Gingrich will quit seat in Congress Georgian can't rally enough votes to retain his post as speaker

Might run for president

Party insurrection followed sad showing in Tuesday's election

November 07, 1998|By Jonathan Weisman | Jonathan Weisman,SUN NATIONAL STAFF Sun staff writer David Folkenflik contributed to this article.

WASHINGTON -- In the face of a roiling insurrection, Newt Gingrich is giving up his House speakership and will resign from Congress after a 20-year career that brought congressional Republicans from the political wilderness to tenuous control of Capitol Hill.

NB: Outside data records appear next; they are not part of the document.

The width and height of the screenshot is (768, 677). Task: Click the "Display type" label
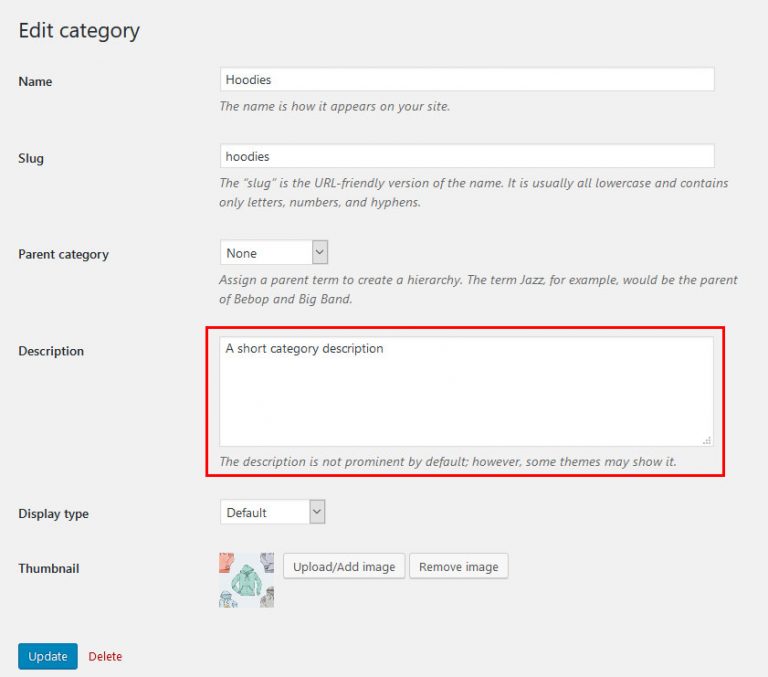53,514
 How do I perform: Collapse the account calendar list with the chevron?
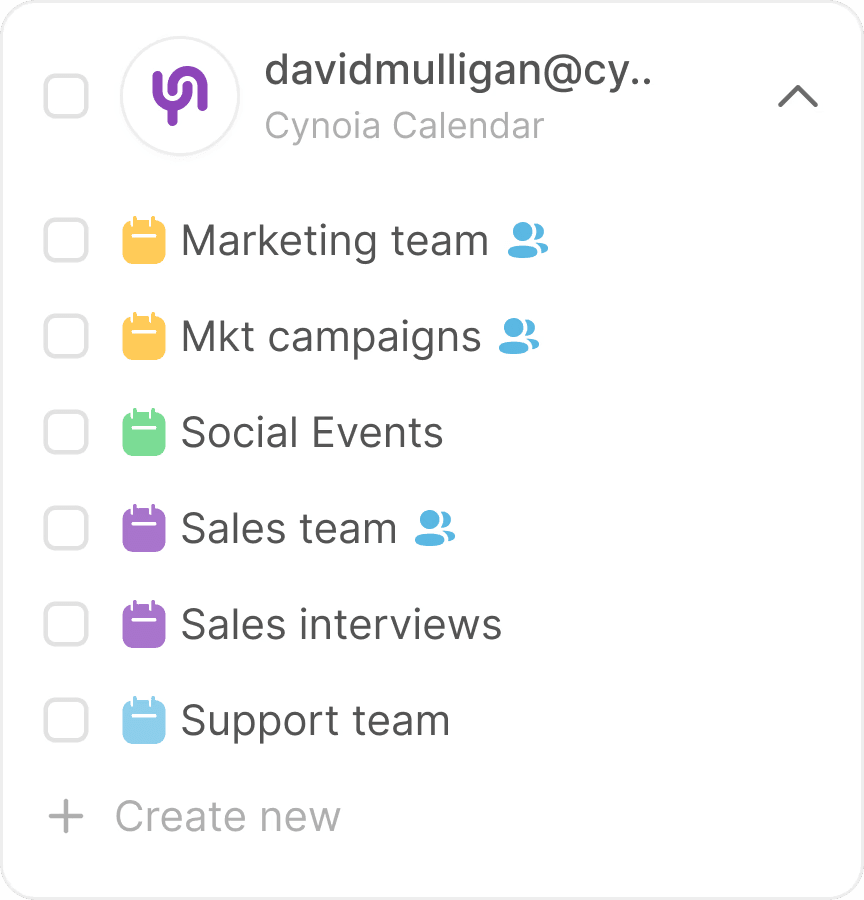coord(798,96)
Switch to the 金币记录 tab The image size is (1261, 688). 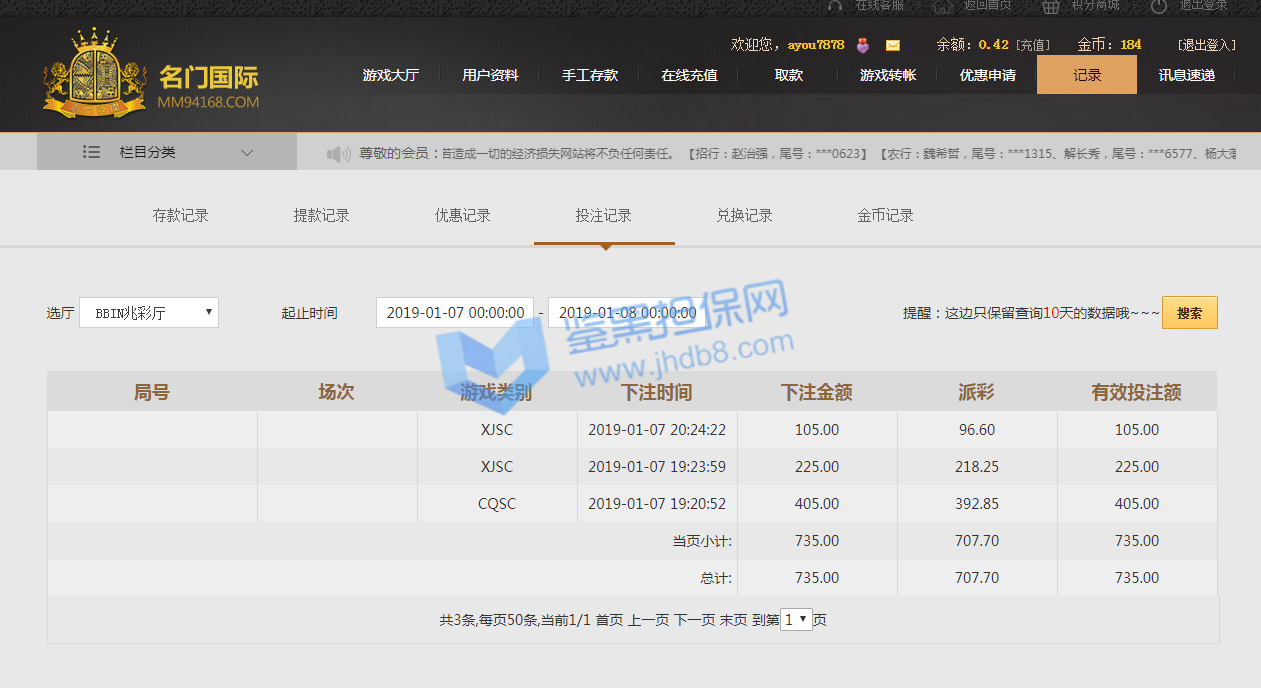tap(885, 216)
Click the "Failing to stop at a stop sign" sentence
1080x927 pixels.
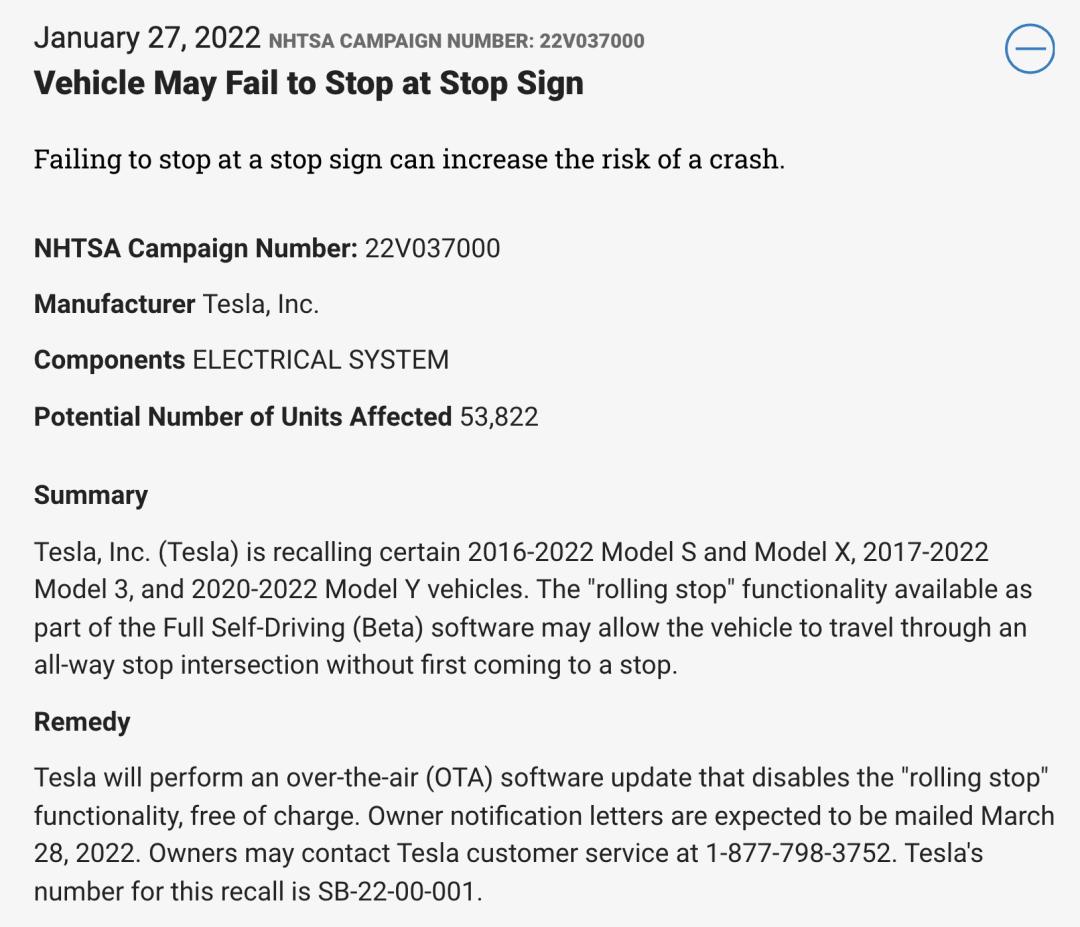(409, 159)
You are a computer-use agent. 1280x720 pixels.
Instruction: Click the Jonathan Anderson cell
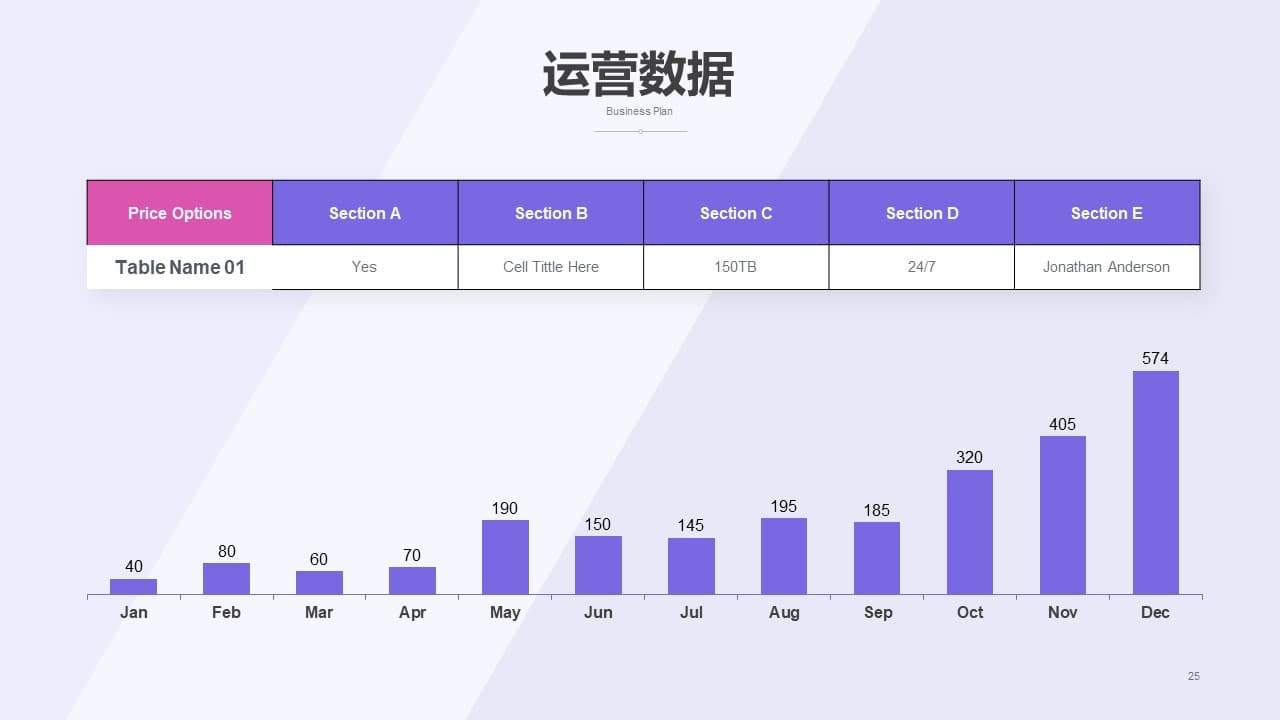coord(1106,267)
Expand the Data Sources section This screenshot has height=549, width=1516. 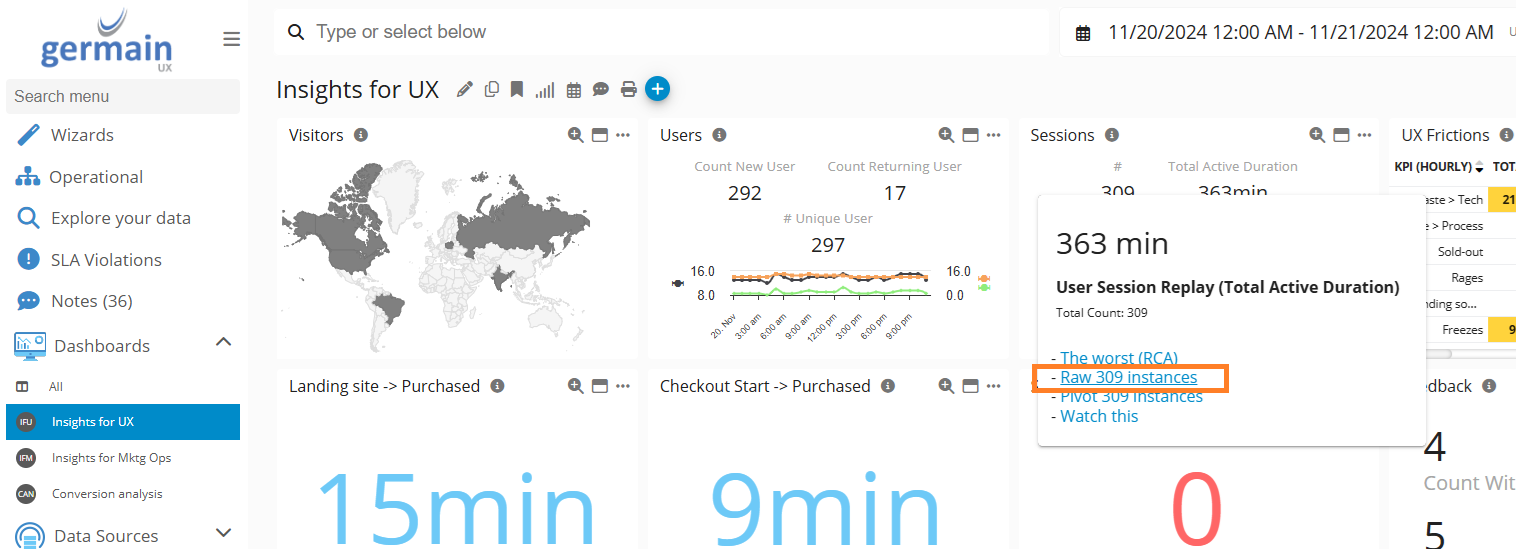pos(224,533)
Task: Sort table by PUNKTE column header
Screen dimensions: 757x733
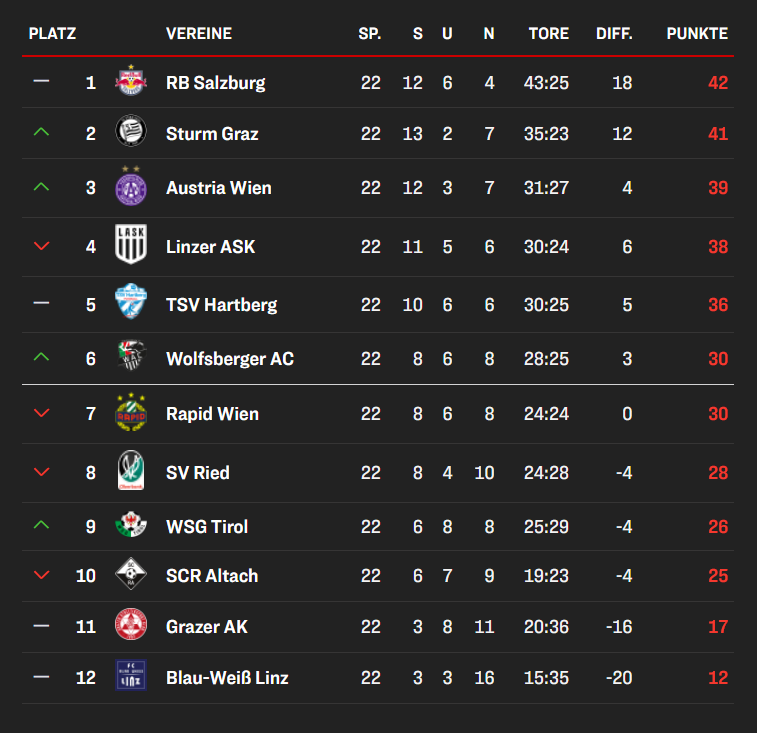Action: tap(697, 34)
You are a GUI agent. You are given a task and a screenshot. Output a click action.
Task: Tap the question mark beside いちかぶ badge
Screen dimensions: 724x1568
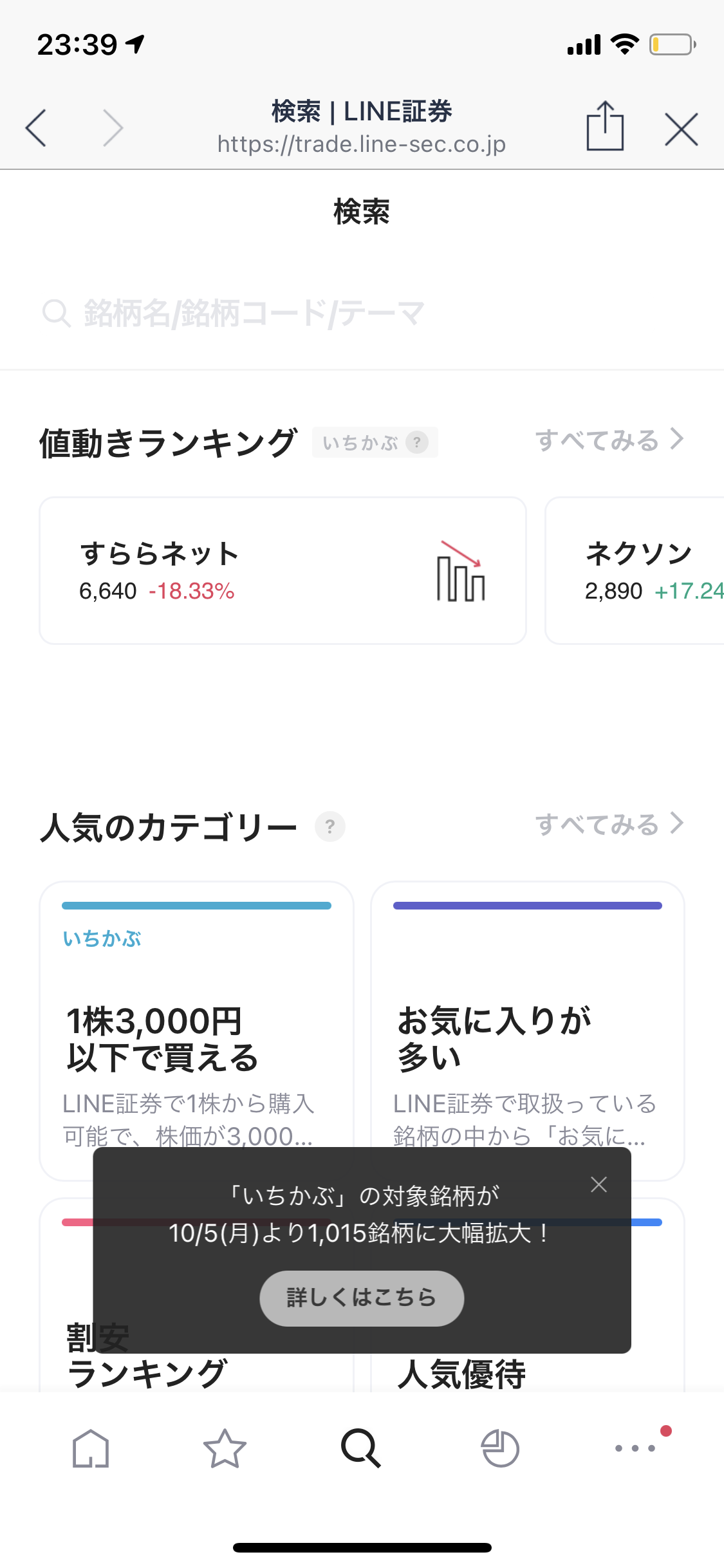(x=417, y=442)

Gingrich's stunning announcement that he would not seek re-election as speaker came after the Republicans' dismal showing in Tuesday's election, which sparked a full-scale revolt among all factions of the party.

Many members felt strongly that the Republicans need new leadership to maintain control of Congress in 2000.

"The Republican conference needs to be unified, and it is time for me to move forward where I believe I still have a significant role to play," Gingrich said in a statement last night.

"I urge my colleagues to pick leaders who can both reconcile and discipline, who can work together and communicate effectively."

In a conference call with House Republicans, Gingrich said he did not want to be a distraction to the party as Republicans begin to stake their claim to the White House in two years.

The man who once hounded Democrats and nudged aside more senior Republicans in his drive for control told members of his leadership team that he felt Washington politics had become overly riven with hatred and acrimony, a Republican source said.

Rich Galen, director of Gingrich's political action committee, said, "He just made the decision that this is the proper time for him to leave the arena.

"He's going out with his head held high."

Last night, two of Gingrich's political allies, former Reps. Susan Molinari and Vin Weber, said they would not be surprised if Gingrich decided to run for president in 2000.

According to a Republican source, Gingrich decided to step down yesterday within two hours of an announcement by Rep. Robert L. Livingston of Louisiana that he would challenge Gingrich for the speakership.

After furiously making phone calls to try to rally support, a Gingrich spokesman conceded, the speaker received assurances from only a few of the 223 Republican House members.

If just six had refused to back Gingrich when the full House votes on the speakership in January, Democratic leader Richard A. Gephardt of Missouri could conceivably have been elected to lead the House.

Besides Livingston, Rep. Bill Archer of Texas, chairman of the Ways and Means Committee, and Rep. Christopher Cox of California, the fifth-ranking House Republican, announced last night that they, too, would run for speaker.

Another member being mentioned for the post is James M. Talent of Missouri.

And two conservative Republicans -- Reps. Roscoe G. Bartlett of Western Maryland and Nick Smith of Michigan -- are drafting Rep. Henry J. Hyde of Illinois, the respected chairman of the Judiciary Committee, to run for speaker.

As prominent Republicans jockeyed for leadership posts, the fate of the Clinton impeachment hearings was again called into question. Hyde had said he would wrap up the process by the end of the year.

Leaderless House

But GOP leaders must decide whether to bring articles of impeachment to a vote in the full House if they are first approved by Hyde's committee.

Livingston said yesterday that the competition for the speakership should have no effect on the impeachment process. But for now, the House is effectively leaderless.

Allies and adversaries alike praised Gingrich's tenure and the way in which he decided to step down. In a statement, President Clinton called Gingrich "a worthy adversary."

"Despite our profound differences," Clinton said, "I appreciate those times we were able to work together in the national interest, especially Speaker Gingrich's strong support for America's continuing leadership for freedom, peace and prosperity in the world."

Rep. Robert L. Ehrlich Jr., a Baltimore County Republican who had been a Gingrich ally but came to believe the party should find new leaders, said, "He could have made this a bloody mess, but he chose to take the high road."

Even had he won a third term as speaker, Gingrich told House Republicans, he would have found it difficult to govern in a House with a razor-thin Republican majority. Gingrich would remain the focus of Democratic attacks, the speaker said, feeding the possibility that the 2000 elections could bring a loss of GOP control of Congress and produce an Al Gore presidency.

After Gingrich's comments, a few Republicans thanked Gingrich for his efforts, but none sought to dissuade him from his decision.

It was the announcement by Livingston, the popular chairman of the House Appropriations Committee, that pushed Gingrich over the edge yesterday.

The announcement ensured a divisive, fratricidal battle that would likely have ended Gingrich's tenure in humiliating fashion, four years after he orchestrated the conservative drive that carried Republicans to control of Congress for the first time in 40 years.

Back to teaching

According to friends, Gingrich will leave Congress and return to teaching history at the college level.